Curcumin Nanonization Using An Alternative Small-Scale Production Unit: Selection of Proper Stabilizer Applying Basic Physicochemical Consideration and Biological Activity Assessment of Nanocrystals

Abstract

As the number of poorly soluble drugs is increasing, nanocrystals have become very interesting due to wide range of application possibilities. Curcuminwas used as a model active ingredient in this work. Even though it has many proven positive effects, due to its physicochemical issues, its possibilities have not been fully exploited. The goal of this work was to select optimal conditions for a top-down method for curcumin nanosuspension production, and to perform their comprehensive characterization applying complementary methodologies: dynamic light scattering, polarization and atomic force microscopy, thermal analysis, X-ray powder diffraction, antioxidant activity evaluation, release kinetics assessment, and screening of potential biological effects applying cell viability assays on normal human lung fibroblasts, human melanoma and human adenomacarcinoma cells.
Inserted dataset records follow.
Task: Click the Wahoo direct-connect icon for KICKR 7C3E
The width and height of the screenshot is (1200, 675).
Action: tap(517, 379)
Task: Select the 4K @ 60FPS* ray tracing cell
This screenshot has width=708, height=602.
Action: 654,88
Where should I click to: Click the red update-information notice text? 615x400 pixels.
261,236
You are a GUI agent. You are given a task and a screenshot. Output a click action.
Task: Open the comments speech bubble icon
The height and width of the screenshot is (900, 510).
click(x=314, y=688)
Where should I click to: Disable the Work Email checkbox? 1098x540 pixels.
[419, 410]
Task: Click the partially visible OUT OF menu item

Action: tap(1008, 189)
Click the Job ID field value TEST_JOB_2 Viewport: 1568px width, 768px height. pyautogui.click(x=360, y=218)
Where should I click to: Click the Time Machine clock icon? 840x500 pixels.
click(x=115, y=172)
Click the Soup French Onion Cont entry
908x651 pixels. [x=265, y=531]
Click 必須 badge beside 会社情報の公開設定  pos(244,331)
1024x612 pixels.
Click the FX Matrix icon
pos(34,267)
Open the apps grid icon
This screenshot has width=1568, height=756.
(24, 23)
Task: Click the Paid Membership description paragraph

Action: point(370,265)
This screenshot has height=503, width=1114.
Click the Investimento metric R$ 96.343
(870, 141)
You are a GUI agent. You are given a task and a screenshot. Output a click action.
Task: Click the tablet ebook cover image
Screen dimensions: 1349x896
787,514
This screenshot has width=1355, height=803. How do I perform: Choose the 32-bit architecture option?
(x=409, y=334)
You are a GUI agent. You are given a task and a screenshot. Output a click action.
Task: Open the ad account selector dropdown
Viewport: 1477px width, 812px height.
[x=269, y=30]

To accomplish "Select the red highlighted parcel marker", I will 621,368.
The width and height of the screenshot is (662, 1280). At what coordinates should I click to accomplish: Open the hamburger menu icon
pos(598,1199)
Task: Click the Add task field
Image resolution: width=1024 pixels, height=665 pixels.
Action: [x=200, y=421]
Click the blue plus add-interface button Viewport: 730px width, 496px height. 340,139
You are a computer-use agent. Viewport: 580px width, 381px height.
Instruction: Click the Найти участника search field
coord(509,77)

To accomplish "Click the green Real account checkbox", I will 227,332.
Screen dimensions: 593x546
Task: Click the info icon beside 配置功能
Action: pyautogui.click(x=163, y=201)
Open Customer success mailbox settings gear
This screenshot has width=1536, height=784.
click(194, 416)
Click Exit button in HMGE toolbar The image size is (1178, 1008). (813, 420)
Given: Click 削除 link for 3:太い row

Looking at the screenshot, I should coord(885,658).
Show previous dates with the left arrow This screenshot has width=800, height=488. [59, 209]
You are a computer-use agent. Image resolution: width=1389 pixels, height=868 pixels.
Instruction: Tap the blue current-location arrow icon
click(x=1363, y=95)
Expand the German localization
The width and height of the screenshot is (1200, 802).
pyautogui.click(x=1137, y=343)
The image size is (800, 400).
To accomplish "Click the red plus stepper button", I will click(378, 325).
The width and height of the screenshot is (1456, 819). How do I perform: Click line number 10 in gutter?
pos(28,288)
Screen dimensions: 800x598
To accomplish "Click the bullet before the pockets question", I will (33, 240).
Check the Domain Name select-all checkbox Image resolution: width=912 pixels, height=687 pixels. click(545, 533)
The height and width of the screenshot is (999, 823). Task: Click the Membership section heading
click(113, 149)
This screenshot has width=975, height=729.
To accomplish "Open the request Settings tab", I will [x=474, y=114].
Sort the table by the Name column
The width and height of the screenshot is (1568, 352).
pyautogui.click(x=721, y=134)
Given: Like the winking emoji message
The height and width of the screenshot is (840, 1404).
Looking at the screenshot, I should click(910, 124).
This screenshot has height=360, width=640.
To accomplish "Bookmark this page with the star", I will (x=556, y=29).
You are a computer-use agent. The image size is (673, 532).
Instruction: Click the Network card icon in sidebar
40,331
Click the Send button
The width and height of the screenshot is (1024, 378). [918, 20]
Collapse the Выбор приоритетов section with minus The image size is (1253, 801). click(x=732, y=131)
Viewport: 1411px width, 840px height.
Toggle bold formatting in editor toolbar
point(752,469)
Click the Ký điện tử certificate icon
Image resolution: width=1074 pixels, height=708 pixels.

After 30 min of milling, nanosuspensions stabilized by polysorbate 80 and by its combinations with sucrose palmitate showed good stability, while curcumin crystal structure was unaltered. Obtained nanocrystals were well defined, with average diameter 120-170 nm and PDI of about 0.25, zeta potential was below -30 mV and pH~5 for all formulations. Nanodispersions exhibited high antioxidant potential and improved dissolution rate compared to the corresponding coarse dispersions. Although curcumin nanodispersions exhibited significant antiproliferative effect to each cancer cell line, the highest effect was towards adenocarcinoma cells.